Cela n’a jamais vraiment été le grand amour entre Didier Raoult et Olivier Véran. Le directeur de l’Unité de Recherche sur les Maladies Infectieuses et Tropicales Émergentes à l’IHU de Marseille et le ministre de la Santé se sont fréquemment écharpés sur le nouveau coronavirus et les solutions qu’il fallait y apporter. Le partisan du traitement à base notamment d’hydroxychloroquine s’est en effet distingué par sa critique radicale des positions du gouvernement durant le confinement. Invité à s’exprimer sur BFMTV, le scientifique avait provoqué un tollé auquel le compagnon de Coralie Dubost avait sèchement répondu : « Le Pr Raoult est inventif, ingénieux, c’est un touche-à-tout, capable de trouver des solutions pour faire face à une forte demande de tests. C’est aussi un grand virologue qui a fait des publications mondialement reconnues. Je ne lui enlève aucune de ses qualités », avait-il commencé à sa charge, avant d’ajouter subtilement, « Mais je dirais qu’en terme de prévision, je préfère me référer à des experts qui ne disent pas qu’il y aura moins de morts du coronavirus que par accidents de trottinette ! Ou qui ne disent pas qu’il n’y aura pas de seconde vague après avoir dit qu’il n’y aurait pas de première. Ce n’est pas très responsable et je le lui dirai. »

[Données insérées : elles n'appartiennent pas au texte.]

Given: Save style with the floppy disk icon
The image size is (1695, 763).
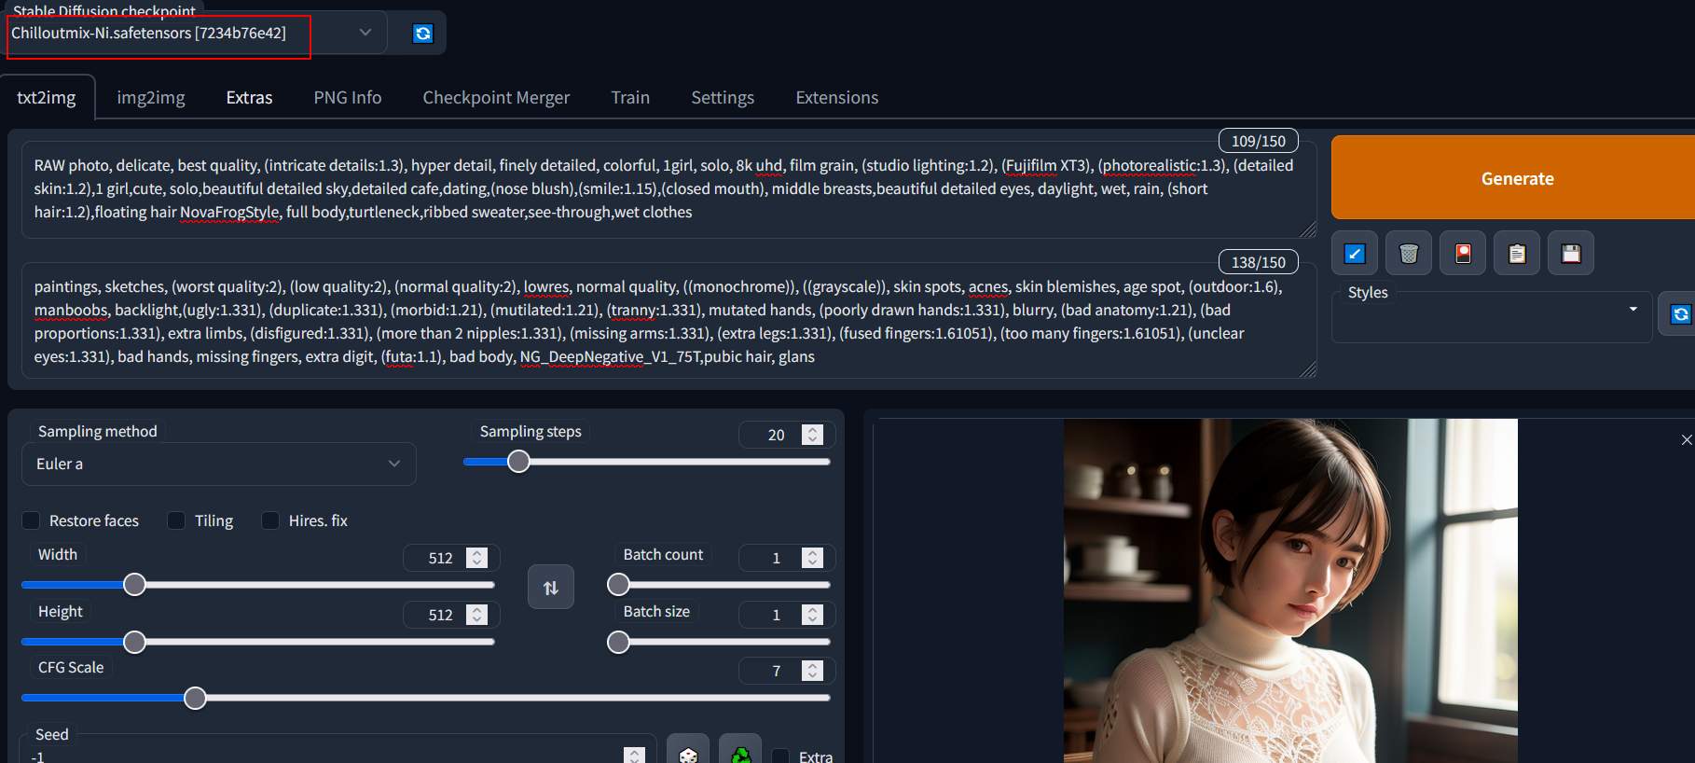Looking at the screenshot, I should [x=1571, y=254].
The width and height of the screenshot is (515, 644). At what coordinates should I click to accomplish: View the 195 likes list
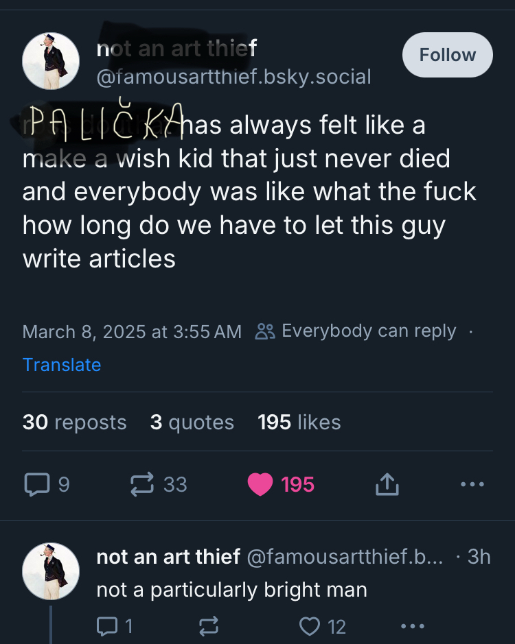tap(299, 422)
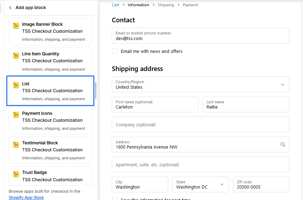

« J’évite les prévisions »

Dans son édition du dimanche 23 août, le JDD accorde un long entretien au ministre de la Santé et l’interroge sur une éventuelle « seconde vague » de l’épidémie. Alors que 3602 nouvelles contaminations ont été décomptées le samedi 22 août, le ministre estime pourtant la situation différente : « Ce n’est pas la même chose qu’en février. D’abord parce que le virus circule quatre fois plus chez les moins de 40 ans que chez les plus de 65 ans. Or les jeunes sont plus souvent symptomatiques, ont moins de complications médicales – attention, ça ne veut pas dire qu’ils ne peuvent pas en faire et qu’ils sont à l’abri ! De plus, nous avons aujourd’hui la capacité de tester bien plus largement qu’au printemps. Pour autant, nous sommes dans une situation à risque. » Une situation à risque car une accélération subite de la transmission du virus chez les plus jeunes pourrait avoir des conséquences désastreuses… Une deuxième vague se préparerait-elle alors ? Aucune réponse pour le moment, si ce n’est que Didier Raoult n’y croyait pas vraiment avant de subitement changer d’avis il y a deux mois. Quand on lui demande si la situation ne constitue pas un « camouflet » pour le médecin marseillais, Olivier Véran préfère se montrer laconique : « J’ai arrêté depuis longtemps de commenter les opinions de tel ou tel. J’évite les prévisions et je reste dans le concret. » Affaire à suivre, donc.